**TASK ITEM**. Copy each of the records exactly.

**SUPPLIED INFORMATION**.

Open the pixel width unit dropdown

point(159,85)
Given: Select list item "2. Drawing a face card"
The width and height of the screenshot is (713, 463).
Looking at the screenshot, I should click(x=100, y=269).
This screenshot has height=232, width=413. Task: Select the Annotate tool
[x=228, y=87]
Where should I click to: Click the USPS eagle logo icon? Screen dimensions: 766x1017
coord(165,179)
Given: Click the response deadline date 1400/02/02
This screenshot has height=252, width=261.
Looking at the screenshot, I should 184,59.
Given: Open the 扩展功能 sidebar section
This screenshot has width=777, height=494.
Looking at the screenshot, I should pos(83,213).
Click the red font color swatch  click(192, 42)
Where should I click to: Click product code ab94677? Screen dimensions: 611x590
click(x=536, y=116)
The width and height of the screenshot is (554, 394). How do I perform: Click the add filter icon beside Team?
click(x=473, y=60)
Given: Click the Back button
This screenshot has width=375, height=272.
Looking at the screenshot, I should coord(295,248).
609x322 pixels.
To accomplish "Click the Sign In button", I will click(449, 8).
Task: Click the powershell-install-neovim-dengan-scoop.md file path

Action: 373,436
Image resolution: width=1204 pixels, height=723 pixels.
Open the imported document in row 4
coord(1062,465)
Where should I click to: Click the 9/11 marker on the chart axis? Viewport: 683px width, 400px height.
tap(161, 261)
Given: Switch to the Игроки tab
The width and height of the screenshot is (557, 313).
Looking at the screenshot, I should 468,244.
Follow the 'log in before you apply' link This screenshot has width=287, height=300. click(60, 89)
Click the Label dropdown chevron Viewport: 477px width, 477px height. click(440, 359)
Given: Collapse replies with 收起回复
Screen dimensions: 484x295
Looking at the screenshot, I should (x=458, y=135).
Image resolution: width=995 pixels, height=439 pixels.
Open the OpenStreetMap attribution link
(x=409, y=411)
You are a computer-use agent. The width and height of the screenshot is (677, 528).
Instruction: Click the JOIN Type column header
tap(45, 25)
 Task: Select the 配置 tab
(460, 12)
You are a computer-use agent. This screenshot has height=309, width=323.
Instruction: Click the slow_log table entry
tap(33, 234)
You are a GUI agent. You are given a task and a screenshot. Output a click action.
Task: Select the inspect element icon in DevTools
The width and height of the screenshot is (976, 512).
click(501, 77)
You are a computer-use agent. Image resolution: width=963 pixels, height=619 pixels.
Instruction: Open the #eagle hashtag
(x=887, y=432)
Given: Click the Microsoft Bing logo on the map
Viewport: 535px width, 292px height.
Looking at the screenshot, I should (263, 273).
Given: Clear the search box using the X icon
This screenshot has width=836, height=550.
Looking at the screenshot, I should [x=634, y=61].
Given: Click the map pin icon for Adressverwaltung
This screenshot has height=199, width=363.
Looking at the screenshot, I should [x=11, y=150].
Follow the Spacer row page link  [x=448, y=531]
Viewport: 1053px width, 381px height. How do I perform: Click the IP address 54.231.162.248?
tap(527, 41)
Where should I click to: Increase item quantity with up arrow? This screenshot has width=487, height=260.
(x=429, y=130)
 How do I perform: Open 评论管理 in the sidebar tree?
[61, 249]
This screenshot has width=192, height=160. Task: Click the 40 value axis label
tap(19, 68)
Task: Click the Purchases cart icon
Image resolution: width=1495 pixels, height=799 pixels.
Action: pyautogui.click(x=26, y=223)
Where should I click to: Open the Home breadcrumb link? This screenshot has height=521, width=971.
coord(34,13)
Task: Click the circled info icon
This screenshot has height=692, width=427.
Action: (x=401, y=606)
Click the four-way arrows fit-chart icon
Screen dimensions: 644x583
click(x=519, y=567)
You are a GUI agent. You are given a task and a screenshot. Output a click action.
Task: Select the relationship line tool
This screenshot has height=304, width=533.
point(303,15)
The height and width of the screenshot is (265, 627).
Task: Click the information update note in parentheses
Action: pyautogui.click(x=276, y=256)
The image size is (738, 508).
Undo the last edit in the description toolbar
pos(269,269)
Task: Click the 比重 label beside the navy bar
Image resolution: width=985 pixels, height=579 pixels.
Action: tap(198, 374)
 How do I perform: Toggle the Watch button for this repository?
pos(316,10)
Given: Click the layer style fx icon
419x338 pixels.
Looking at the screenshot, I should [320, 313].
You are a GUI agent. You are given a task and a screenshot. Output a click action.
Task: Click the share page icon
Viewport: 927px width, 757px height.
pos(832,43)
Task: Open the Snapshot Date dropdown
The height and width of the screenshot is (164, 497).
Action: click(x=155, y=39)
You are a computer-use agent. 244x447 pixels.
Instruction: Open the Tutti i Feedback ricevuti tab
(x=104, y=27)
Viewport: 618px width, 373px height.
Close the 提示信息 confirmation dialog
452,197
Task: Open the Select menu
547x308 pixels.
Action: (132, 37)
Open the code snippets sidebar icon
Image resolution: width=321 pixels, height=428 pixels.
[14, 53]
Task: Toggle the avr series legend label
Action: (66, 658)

**PROBLEM SOLUTION**.
Open the pixel width unit dropdown

point(159,85)
Given: Select list item "2. Drawing a face card"
The width and height of the screenshot is (713, 463).
Looking at the screenshot, I should click(x=100, y=269).
This screenshot has height=232, width=413. Task: Select the Annotate tool
[x=228, y=87]
Where should I click to: Click the USPS eagle logo icon? Screen dimensions: 766x1017
coord(165,179)
Given: Click the response deadline date 1400/02/02
This screenshot has height=252, width=261.
Looking at the screenshot, I should 184,59.
Given: Open the 扩展功能 sidebar section
This screenshot has width=777, height=494.
Looking at the screenshot, I should pos(83,213).
Click the red font color swatch  click(192, 42)
Where should I click to: Click product code ab94677? Screen dimensions: 611x590
click(x=536, y=116)
The width and height of the screenshot is (554, 394). How do I perform: Click the add filter icon beside Team?
click(x=473, y=60)
Given: Click the Back button
This screenshot has width=375, height=272.
Looking at the screenshot, I should coord(295,248).
609x322 pixels.
To accomplish "Click the Sign In button", I will click(449, 8).
Task: Click the powershell-install-neovim-dengan-scoop.md file path

Action: 373,436
Image resolution: width=1204 pixels, height=723 pixels.
Open the imported document in row 4
coord(1062,465)
Where should I click to: Click the 9/11 marker on the chart axis? Viewport: 683px width, 400px height.
tap(161, 261)
Given: Switch to the Игроки tab
The width and height of the screenshot is (557, 313).
Looking at the screenshot, I should 468,244.
Follow the 'log in before you apply' link This screenshot has width=287, height=300. click(60, 89)
Click the Label dropdown chevron Viewport: 477px width, 477px height. click(440, 359)
Given: Collapse replies with 收起回复
Screen dimensions: 484x295
Looking at the screenshot, I should (x=458, y=135).
Image resolution: width=995 pixels, height=439 pixels.
Open the OpenStreetMap attribution link
(x=409, y=411)
You are a computer-use agent. The width and height of the screenshot is (677, 528).
Instruction: Click the JOIN Type column header
tap(45, 25)
 Task: Select the 配置 tab
(460, 12)
You are a computer-use agent. This screenshot has height=309, width=323.
Instruction: Click the slow_log table entry
tap(33, 234)
You are a GUI agent. You are given a task and a screenshot. Output a click action.
Task: Select the inspect element icon in DevTools
The width and height of the screenshot is (976, 512).
click(501, 77)
You are a computer-use agent. Image resolution: width=963 pixels, height=619 pixels.
Instruction: Open the #eagle hashtag
(x=887, y=432)
Given: Click the Microsoft Bing logo on the map
Viewport: 535px width, 292px height.
Looking at the screenshot, I should (263, 273).
Given: Clear the search box using the X icon
This screenshot has width=836, height=550.
Looking at the screenshot, I should [x=634, y=61].
Given: Click the map pin icon for Adressverwaltung
This screenshot has height=199, width=363.
Looking at the screenshot, I should [x=11, y=150].
Follow the Spacer row page link  [x=448, y=531]
Viewport: 1053px width, 381px height. How do I perform: Click the IP address 54.231.162.248?
tap(527, 41)
Where should I click to: Increase item quantity with up arrow? This screenshot has width=487, height=260.
(x=429, y=130)
 How do I perform: Open 评论管理 in the sidebar tree?
[61, 249]
This screenshot has width=192, height=160. Task: Click the 40 value axis label
tap(19, 68)
Task: Click the Purchases cart icon
Image resolution: width=1495 pixels, height=799 pixels.
Action: pyautogui.click(x=26, y=223)
Where should I click to: Open the Home breadcrumb link? This screenshot has height=521, width=971.
coord(34,13)
Task: Click the circled info icon
This screenshot has height=692, width=427.
Action: (x=401, y=606)
Click the four-way arrows fit-chart icon
Screen dimensions: 644x583
click(x=519, y=567)
You are a GUI agent. You are given a task and a screenshot. Output a click action.
Task: Select the relationship line tool
This screenshot has height=304, width=533.
point(303,15)
The height and width of the screenshot is (265, 627).
Task: Click the information update note in parentheses
Action: pyautogui.click(x=276, y=256)
The image size is (738, 508).
Undo the last edit in the description toolbar
pos(269,269)
Task: Click the 比重 label beside the navy bar
Image resolution: width=985 pixels, height=579 pixels.
Action: tap(198, 374)
 How do I perform: Toggle the Watch button for this repository?
pos(316,10)
Given: Click the layer style fx icon
419x338 pixels.
Looking at the screenshot, I should [320, 313].
You are a GUI agent. You are given a task and a screenshot. Output a click action.
Task: Click the share page icon
Viewport: 927px width, 757px height.
pos(832,43)
Task: Open the Snapshot Date dropdown
The height and width of the screenshot is (164, 497).
Action: click(x=155, y=39)
You are a computer-use agent. 244x447 pixels.
Instruction: Open the Tutti i Feedback ricevuti tab
(x=104, y=27)
Viewport: 618px width, 373px height.
Close the 提示信息 confirmation dialog
452,197
Task: Open the Select menu
547x308 pixels.
Action: (132, 37)
Open the code snippets sidebar icon
Image resolution: width=321 pixels, height=428 pixels.
[14, 53]
Task: Toggle the avr series legend label
Action: (66, 658)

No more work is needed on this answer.